Le député Fernand Kartheiser viendra ajouter un argument supplémentaire : «Des études viennent à la conclusion que l’eau potable est souvent de meilleure qualité que l’eau vendue en bouteille. Beaucoup de personnes gardent toutefois le réflexe d’acheter leur eau au supermarché alors qu’une eau de qualité et moins chère sort de leur robinet.»
Le Grand-Duché est, en effet, très éloigné des situations dramatiques que connaissent les pays les plus vulnérables. Cécile Hemmen (LSAP) rappelle que 663 millions de personnes à travers le monde n’ont pas accès à l’eau potable. Le gaspillage de l’eau dans les pays mieux lotis est une réalité, tout comme la pollution des sources d’eau. «Tous les jours, il existe des exemples qui prouvent que nous, les êtres humains, n’avons pas assez de respect envers cette ressource», fait remarquer Gusty Graas (DP).
Au Luxembourg, il existe aussi un point noir, cité par Jessie Thill. «La pollution reste une réalité. Une centaine de sources capables d’alimenter 65 000 personnes sont hors d’usage ou nécessitent un traitement en amont de la consommation», indique la députée déi gréng. Elle insiste : «Une protection des eaux est moins chère que leur assainissement».
Des distributeurs obligatoires en 2029
La privatisation, avec, à la clé, la commercialisation de sources d’eau, est un autre phénomène, dénoncée notamment par Myriam Cecchetti (déi Lénk). Elle pointe aussi le Luxembourg, même si le cadre législatif existant interdit formellement que la fourniture d’eau potable puisse être privatisée, comme le précise la ministre Welfring. «Il n’est pas concevable que l’on sorte de l’eau potable du circuit pour faire des profits», martèle la députée de déi Lénk.
Marc Goergen (Parti pirate) dénonce le fait que, dans les bâtiments publics, «on utilise toujours d’importantes quantités d’eau potable pour faire fonctionner les toilettes». En outre, il plaide pour une autre tarification de l’eau afin de pénaliser davantage les consommateurs trop gourmands. La revendication d’Ali Kaes (CSV) de fixer sur le plan national un prix unique pour la fourniture de l’eau a, par contre, était rejetée, hier.
La loi adoptée à l’unanimité prévoit notamment que toutes les communes du pays doivent, au plus tard en 2029, avoir mis en place des distributeurs d’eau, que ce soit sur la place publique ou à l’intérieur des écoles et autres bâtiments communaux.

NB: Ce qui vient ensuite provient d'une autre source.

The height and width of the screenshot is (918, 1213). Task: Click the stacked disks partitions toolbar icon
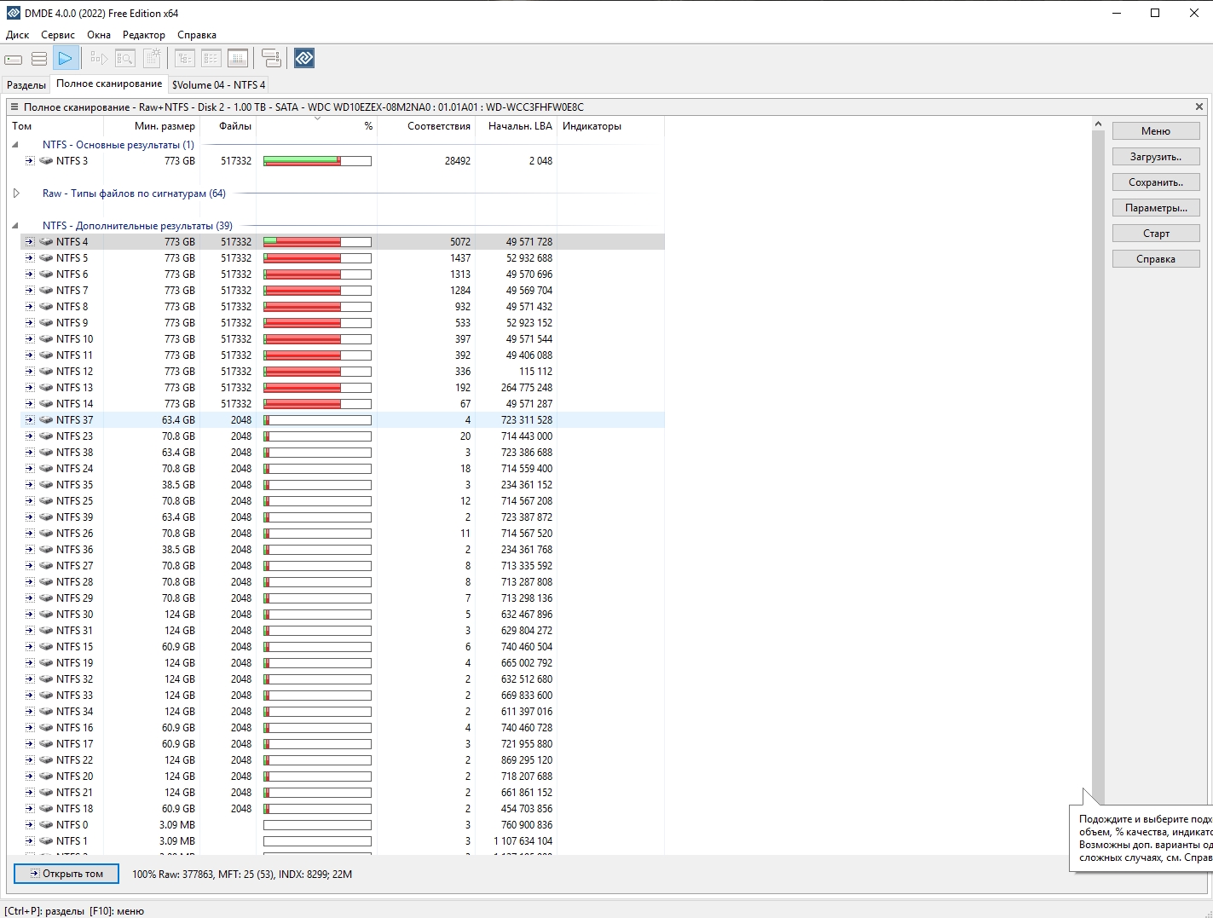click(39, 59)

Cette même obligation existe aussi pour l’État dans les administrations, hôpitaux et résidences pour personnes âgées. «Il m’importe que cet objectif soit réalisé beaucoup plus tôt», conclut la ministre de l’Environnement.

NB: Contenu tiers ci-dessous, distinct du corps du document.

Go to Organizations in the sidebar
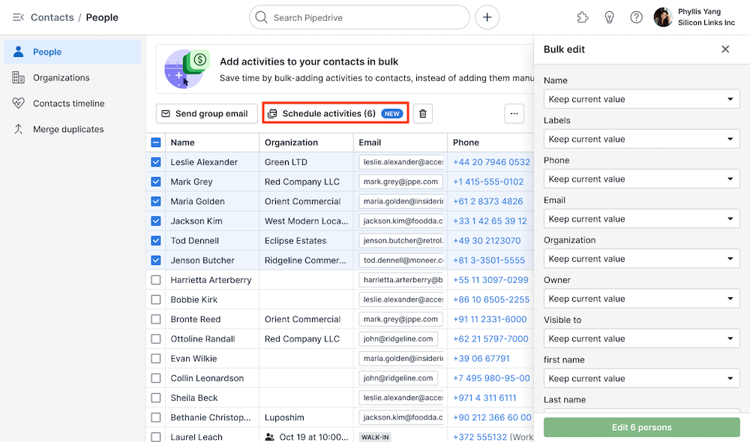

L’Horeca «encouragée» à servir des carafes d’eau gratuites
Le texte de loi adopté par les députés comprend un article qui prévoit d’«encourager la fourniture de cette eau, à titre gratuit ou moyennant des frais de service peu élevés, aux clients de restaurants, de cantines et de services de restauration». La carafe d’eau gratuite dans les restaurants va-t-elle donc enfin être servie au Luxembourg. Il est trop tôt pour l’affirmer. «Il s’agit d’un encouragement et non pas d’une obligation», déplore Myriam Cecchetti (déi Lénk). «Le fait que l’on ne réussit pas à transposer une mesure aussi efficace et peu chère en dit long», ajoute l’élue.

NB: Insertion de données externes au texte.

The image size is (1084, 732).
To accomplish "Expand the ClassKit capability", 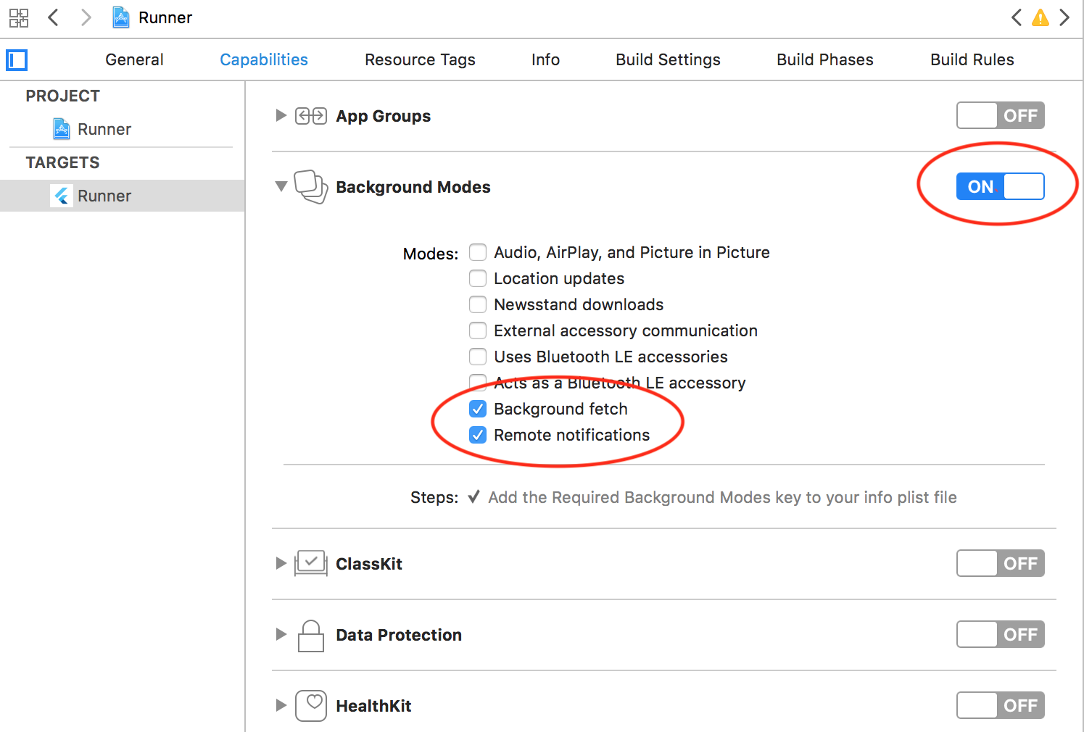I will tap(281, 564).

En novembre 2019, une pétition publique sur le sujet, qui a récolté plus de 5 000 signatures, a été débattue à la Chambre. Dans la foulée, le ministre des Classes moyennes, Lex Delles, avait annoncé vouloir lancer un projet de sensibilisation dans le secteur de la restauration afin que des carafes d’eau du robinet soient mises à la disposition des clients. La pandémie de coronavirus a retardé le lancement de la phase de test. Courant 2023, une cinquantaine d’établissements se mettront à l’eau du robinet gratuite ou à bas prix.